On 17 September 2020, Sanlam announced that it had awarded newly-appointed CEO Paul Hanratty a share-based remuneration package potentially worth between R161 million and R500 million.

Just weeks into his appointment, Hanratty was awarded three million Sanlam shares at zero cost, and is tagged to get another two million within a few years. He will own the shares in five years if the company attains certain performance targets.

These targets will not be revealed to shareholders until the company releases its annual report next year. In the meantime, Hanratty will receive dividends on these shares as if he already owned them.

In response to the announcement, Bishop Jo Seoka of Active Shareholder suggested that Sanlam executives must despise their customers. The sentiment is indicative of a widening gulf, in both wealth and values, between the top 0.1 percent and the rest of the country, many of whom are customers of companies like Sanlam.

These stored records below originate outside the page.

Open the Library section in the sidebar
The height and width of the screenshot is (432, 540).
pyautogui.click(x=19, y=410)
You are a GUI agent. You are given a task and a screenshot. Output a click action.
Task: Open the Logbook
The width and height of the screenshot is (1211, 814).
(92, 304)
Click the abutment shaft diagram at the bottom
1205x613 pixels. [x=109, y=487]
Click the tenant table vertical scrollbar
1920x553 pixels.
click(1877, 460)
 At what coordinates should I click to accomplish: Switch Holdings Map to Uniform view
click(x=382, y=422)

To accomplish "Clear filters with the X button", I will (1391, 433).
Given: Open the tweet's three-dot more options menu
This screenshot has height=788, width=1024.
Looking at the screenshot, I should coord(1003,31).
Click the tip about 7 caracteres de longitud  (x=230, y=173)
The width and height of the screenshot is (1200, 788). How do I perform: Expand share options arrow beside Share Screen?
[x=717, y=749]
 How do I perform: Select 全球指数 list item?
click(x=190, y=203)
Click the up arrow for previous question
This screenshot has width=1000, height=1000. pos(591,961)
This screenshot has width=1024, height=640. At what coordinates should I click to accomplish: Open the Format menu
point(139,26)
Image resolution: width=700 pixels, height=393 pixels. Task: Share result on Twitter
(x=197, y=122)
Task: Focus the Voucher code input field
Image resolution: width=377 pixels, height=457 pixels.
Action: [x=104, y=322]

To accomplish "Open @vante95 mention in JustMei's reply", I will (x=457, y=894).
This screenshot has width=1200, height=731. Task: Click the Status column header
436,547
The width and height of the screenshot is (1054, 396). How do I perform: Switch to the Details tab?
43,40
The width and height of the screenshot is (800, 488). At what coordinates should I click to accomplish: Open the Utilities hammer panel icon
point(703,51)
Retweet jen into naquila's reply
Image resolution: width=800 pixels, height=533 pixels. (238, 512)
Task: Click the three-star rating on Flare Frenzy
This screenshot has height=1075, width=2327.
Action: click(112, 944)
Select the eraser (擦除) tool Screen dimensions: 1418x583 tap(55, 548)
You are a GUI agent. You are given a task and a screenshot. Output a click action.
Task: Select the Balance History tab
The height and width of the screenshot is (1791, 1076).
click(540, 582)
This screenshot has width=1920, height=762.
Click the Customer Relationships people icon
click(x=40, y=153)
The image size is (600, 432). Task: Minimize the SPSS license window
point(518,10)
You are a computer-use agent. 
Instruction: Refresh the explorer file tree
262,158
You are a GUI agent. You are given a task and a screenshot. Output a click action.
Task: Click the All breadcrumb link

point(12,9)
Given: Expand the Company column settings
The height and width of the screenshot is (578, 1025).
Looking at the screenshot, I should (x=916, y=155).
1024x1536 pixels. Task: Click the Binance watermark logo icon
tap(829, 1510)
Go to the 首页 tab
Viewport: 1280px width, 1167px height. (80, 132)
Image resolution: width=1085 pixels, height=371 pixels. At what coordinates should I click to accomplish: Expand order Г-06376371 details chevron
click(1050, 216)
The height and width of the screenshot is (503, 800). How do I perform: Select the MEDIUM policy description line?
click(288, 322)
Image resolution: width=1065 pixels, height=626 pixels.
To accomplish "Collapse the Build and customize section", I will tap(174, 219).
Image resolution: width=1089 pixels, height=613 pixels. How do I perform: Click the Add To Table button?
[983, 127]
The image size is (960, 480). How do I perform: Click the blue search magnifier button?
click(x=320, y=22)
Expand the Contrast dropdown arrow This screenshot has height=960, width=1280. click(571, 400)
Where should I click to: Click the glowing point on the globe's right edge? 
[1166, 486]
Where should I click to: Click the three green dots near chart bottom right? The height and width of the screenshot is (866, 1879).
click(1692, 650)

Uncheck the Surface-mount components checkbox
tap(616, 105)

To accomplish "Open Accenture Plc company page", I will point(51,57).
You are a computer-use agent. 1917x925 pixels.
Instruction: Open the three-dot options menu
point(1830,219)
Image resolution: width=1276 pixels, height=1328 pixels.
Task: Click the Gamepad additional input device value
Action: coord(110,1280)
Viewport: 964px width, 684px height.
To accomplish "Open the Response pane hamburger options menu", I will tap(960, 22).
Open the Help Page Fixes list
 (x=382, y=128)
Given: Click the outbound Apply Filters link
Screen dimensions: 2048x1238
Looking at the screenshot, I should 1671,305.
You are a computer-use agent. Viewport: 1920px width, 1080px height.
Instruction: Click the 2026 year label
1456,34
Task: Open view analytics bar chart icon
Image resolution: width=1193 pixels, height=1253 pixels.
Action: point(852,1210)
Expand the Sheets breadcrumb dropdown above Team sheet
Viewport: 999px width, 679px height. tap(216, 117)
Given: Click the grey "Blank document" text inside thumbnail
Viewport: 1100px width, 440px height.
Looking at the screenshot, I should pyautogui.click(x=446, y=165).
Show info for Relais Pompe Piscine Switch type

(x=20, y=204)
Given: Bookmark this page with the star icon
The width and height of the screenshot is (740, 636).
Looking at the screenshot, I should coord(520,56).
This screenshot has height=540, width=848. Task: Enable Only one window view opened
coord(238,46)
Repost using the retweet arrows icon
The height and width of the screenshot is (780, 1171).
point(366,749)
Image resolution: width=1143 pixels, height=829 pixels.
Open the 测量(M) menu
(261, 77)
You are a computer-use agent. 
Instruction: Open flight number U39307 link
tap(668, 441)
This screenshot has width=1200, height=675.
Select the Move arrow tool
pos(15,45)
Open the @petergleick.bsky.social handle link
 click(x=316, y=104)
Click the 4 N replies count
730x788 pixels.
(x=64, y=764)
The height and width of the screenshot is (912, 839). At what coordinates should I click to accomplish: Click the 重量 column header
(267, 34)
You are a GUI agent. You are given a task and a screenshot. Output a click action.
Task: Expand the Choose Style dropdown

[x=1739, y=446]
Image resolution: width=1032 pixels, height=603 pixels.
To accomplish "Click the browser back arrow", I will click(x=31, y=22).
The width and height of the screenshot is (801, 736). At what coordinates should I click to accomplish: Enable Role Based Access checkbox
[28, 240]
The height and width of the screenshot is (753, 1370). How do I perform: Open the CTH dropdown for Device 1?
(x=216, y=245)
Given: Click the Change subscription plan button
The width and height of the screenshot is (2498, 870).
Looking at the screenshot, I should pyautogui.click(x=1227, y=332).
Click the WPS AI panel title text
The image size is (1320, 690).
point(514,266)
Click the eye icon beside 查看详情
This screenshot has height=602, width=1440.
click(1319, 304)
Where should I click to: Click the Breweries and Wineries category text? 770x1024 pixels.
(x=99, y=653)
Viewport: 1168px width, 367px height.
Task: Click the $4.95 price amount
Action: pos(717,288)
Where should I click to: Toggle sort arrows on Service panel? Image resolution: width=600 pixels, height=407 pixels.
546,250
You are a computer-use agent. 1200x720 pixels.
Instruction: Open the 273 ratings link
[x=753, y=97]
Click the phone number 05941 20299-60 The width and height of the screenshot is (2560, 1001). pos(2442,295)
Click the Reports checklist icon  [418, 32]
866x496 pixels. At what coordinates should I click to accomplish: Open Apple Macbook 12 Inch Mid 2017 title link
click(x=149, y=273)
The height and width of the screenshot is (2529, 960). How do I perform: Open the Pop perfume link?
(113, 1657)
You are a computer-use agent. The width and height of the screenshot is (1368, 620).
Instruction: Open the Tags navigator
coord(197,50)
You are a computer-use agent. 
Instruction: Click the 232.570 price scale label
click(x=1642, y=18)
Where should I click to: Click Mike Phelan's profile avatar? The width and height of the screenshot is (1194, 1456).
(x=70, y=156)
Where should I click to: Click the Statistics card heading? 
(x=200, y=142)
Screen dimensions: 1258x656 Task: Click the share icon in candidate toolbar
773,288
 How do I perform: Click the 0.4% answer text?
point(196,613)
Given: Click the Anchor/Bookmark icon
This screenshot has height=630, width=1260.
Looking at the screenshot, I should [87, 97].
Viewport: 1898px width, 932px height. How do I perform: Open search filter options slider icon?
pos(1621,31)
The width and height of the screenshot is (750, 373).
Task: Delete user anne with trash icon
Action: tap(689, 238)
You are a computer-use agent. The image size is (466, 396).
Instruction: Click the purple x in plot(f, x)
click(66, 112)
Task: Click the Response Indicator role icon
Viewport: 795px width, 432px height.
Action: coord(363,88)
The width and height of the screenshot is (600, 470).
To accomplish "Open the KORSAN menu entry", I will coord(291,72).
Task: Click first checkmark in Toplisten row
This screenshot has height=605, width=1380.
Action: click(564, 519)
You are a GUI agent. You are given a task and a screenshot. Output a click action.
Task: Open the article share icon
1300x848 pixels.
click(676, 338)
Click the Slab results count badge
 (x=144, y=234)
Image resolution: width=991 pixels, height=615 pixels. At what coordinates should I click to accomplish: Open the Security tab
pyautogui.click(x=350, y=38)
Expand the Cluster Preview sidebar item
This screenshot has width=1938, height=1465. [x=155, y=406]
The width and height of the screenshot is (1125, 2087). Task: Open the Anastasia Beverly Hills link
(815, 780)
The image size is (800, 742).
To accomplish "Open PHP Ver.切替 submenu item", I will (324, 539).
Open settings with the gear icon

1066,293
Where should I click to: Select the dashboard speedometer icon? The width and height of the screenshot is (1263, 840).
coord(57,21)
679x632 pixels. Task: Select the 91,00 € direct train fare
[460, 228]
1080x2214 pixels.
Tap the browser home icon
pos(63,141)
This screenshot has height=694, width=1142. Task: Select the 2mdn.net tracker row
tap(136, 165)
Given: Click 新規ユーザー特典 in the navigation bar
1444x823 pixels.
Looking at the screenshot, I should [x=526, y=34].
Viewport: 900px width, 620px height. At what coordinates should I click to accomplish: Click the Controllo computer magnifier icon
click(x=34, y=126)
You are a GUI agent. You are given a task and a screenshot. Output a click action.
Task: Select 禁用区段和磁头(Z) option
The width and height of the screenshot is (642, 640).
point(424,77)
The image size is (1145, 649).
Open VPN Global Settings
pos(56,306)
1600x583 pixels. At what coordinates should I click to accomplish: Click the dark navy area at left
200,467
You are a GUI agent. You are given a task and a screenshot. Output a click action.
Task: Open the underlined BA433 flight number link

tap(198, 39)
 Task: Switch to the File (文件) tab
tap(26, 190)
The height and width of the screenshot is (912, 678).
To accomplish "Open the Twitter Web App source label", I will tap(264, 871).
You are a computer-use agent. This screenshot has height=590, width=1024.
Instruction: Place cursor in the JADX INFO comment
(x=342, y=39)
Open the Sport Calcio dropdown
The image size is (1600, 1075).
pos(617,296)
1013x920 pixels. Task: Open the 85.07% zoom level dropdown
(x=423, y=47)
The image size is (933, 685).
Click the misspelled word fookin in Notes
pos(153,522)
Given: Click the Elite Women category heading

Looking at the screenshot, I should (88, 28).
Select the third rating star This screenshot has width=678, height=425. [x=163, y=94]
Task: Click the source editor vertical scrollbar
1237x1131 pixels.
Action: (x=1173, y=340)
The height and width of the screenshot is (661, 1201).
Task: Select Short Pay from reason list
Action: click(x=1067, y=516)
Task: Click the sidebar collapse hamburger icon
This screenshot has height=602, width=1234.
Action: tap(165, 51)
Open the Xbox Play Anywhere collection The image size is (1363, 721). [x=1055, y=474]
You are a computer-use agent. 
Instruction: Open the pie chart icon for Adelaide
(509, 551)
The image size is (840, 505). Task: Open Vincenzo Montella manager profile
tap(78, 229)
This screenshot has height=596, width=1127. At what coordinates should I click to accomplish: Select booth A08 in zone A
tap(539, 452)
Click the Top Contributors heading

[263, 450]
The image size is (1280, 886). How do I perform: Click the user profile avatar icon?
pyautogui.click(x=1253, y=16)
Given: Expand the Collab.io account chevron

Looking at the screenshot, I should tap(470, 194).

While Sanlam's egregiously generous gift to Hanratty is shocking, it is also not a surprise. South African companies have a global reputation for the bloated remuneration of their senior executives. Sanlam's announcement is simply the latest example of a company completely out of touch with the context in which it operates.

This phenomenon, unchecked by government or institutional investors, is one of the reasons why South Africa's wage inequality is one of the highest in the world, and has in fact increased since the end of apartheid.

For at least the past twenty years, the directors of listed companies have dished out enormous financial rewards to executives, while the remuneration of the lowest paid employees in their organisations has remained largely unchanged.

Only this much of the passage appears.